Prokofiev left Russia after the Bolshevik Revolution in 1917, and he was an internationally famous composer when he returned in the 1930s. By an odd coincidence, he died on the same day as Joseph Stalin, March 5, 1953. Prokofiev’s funeral took place with paper flowers and a recording of the funeral march from his ballet Romeo and Juliet; the real flowers and live musicians were all taken for Stalin’s state funeral!

Natalia Satz, the director of the Moscow Children's Musical Theater, asked Prokofiev to write a musical symphony for children in 1936. Her aim was to encourage "musical tastes in children from the first years of school." Satz and Prokofiev agreed the music would tell a story and themes heard in instrumental solos would represent animals and characters in the tale. One of Satz’s friends wrote a text, but Prokofiev rejected it immediately saying it had too many rhymes. It only took him four days to write his own text and a piano version of "How little Peter fooled the Wolf!” The orchestral score was finished a week later.

The reaction to the first performance, on May 6, 1936, disappointed Prokofiev, but the piece quickly became enormously popular.

The Carnival of the Animals

The history of music is full of astounding child prodigies, but Camille Saint-Saëns (1835-1921) was certainly one of the greatest. He wrote his first composition when he was three, and when he gave his first recital at the age of ten, he offered to play any one of Beethoven’s thirty-two piano sonatas as an encore! Saint-Saëns toured as a virtuoso pianist, and Franz Liszt called him “the greatest organist in the world.”

Saint-Saëns wrote his Carnival of the Animals (Le carnaval des animaux) in 1886 while he was vacationing in Austria. The menagerie of musical portraits is full of humor and playfulness, and Saint-Saëns includes wryly-distorted quotes from famous composers – Rameau, Offenbach, Berlioz, Mendelssohn, Rossini and himself – to add to the fun.

Saint-Saëns refused to allow the music to be performed during his lifetime, thinking such “frivolous” music would damage his reputation as a serious composer. Only one movement, Le cygne (“The Swan”) was performed and published while he was alive. The first public performance of the full suite was given on February 26, 1922, about two months after his death.
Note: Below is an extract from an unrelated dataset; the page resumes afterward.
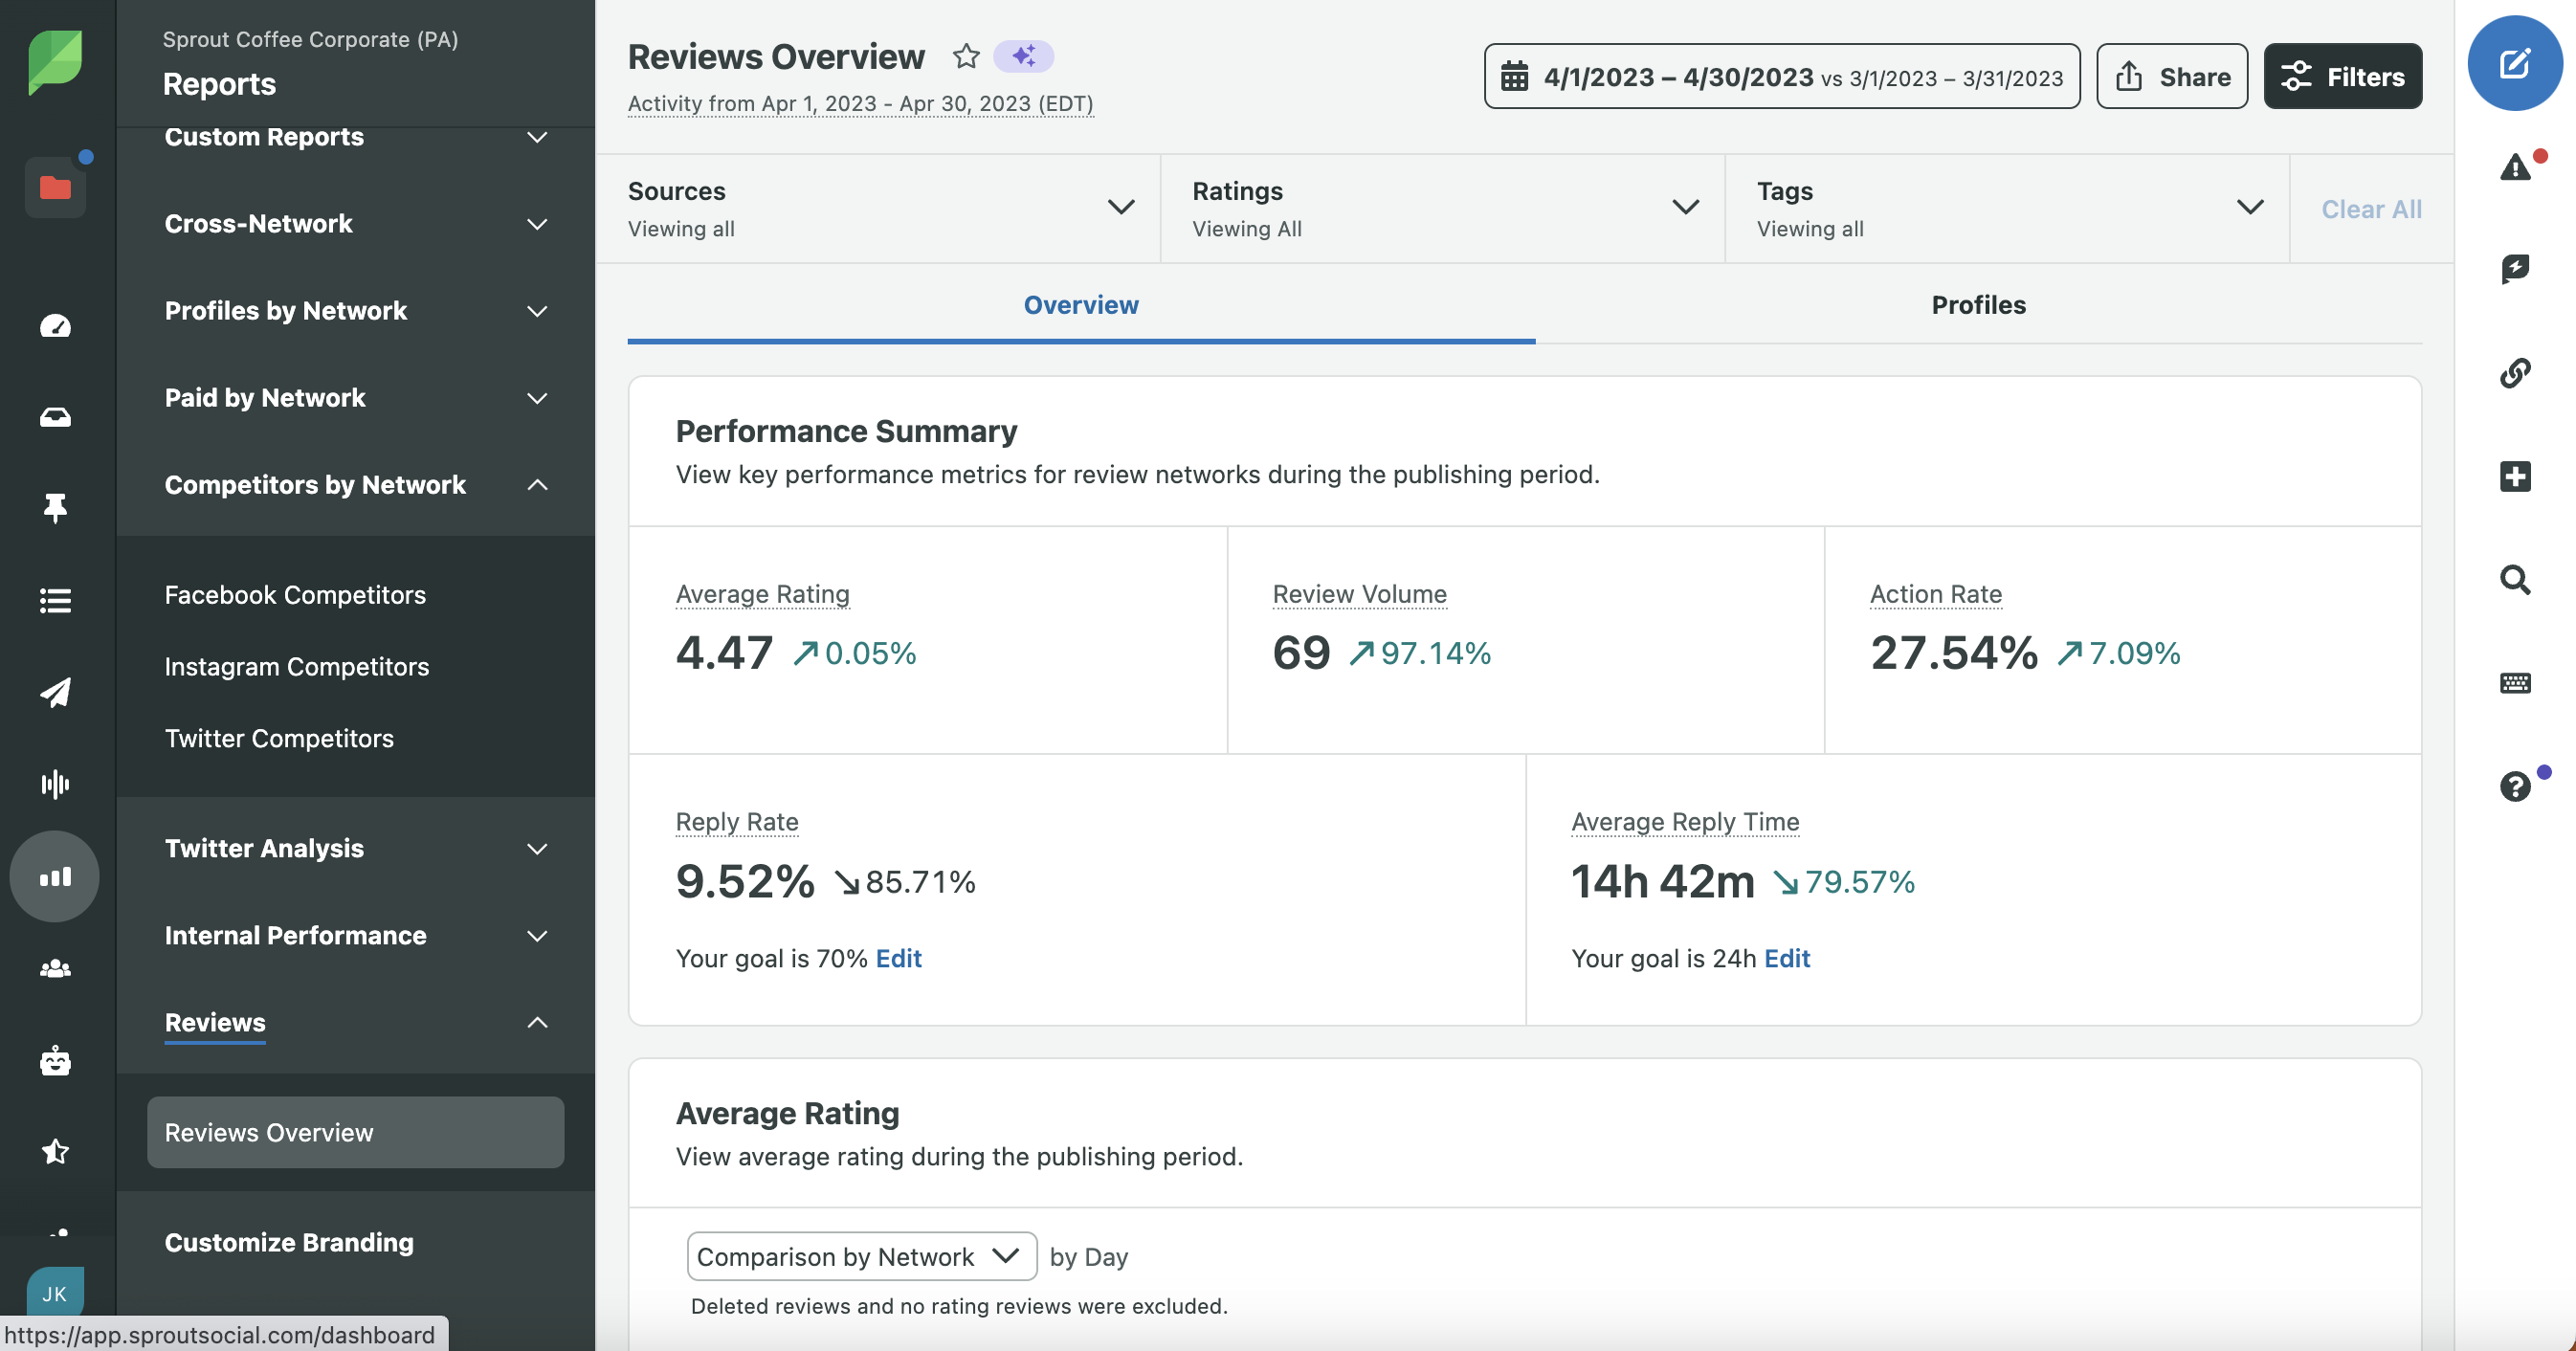
Task: Click the compose pencil icon button
Action: [x=2514, y=64]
Young Person’s Guide to the Orchestra

Benjamin Britten (1913-1976) was another child prodigy who began to compose at age five, started piano lessons when he was eight and took up the viola two years later. By the time he was fourteen he'd written ten piano sonatas, six string quartets, three piano suites, an oratorio and "dozens of songs." Britten became famous when his opera Peter Grimes premièred in London in June of 1945. That November he wrote to a friend “I have a small film to write for the Board of Education.” The goal of the project was to create a piece of music that would entertain schoolchildren and teach the instruments of the orchestra at the same time.

Britten started work on The Young Person’s Guide to the Orchestra in mid-December, 1945 and finished at midnight on New Year’s Eve. The piece was first performed in concert the following October by the Liverpool Philharmonic Orchestra, and the film debuted on November 29, 1946. Britten dedicated the piece to the four children of his friends John and Jean Maud for their “edification and entertainment.”

The work is subtitled “Variations and Fugue on a Theme of Henry Purcell.” The theme is taken from Purcell’s incidental music for the 1676 play Abdelazar, or “The Moor's Revenge,” by Aphra Behn. Britten greatly admired Purcell and later wrote “I had never realized, before I first met Purcell’s music, that words could be set with such ingenuity, with such colour.”

Britten adapted Purcell’s theme ingeniously to exhibit the unique capabilities of each instrument, and just to show off, he crafted it into a rollicking fugue that puts the orchestra back together and ends the piece with thrilling energy and enthusiasm.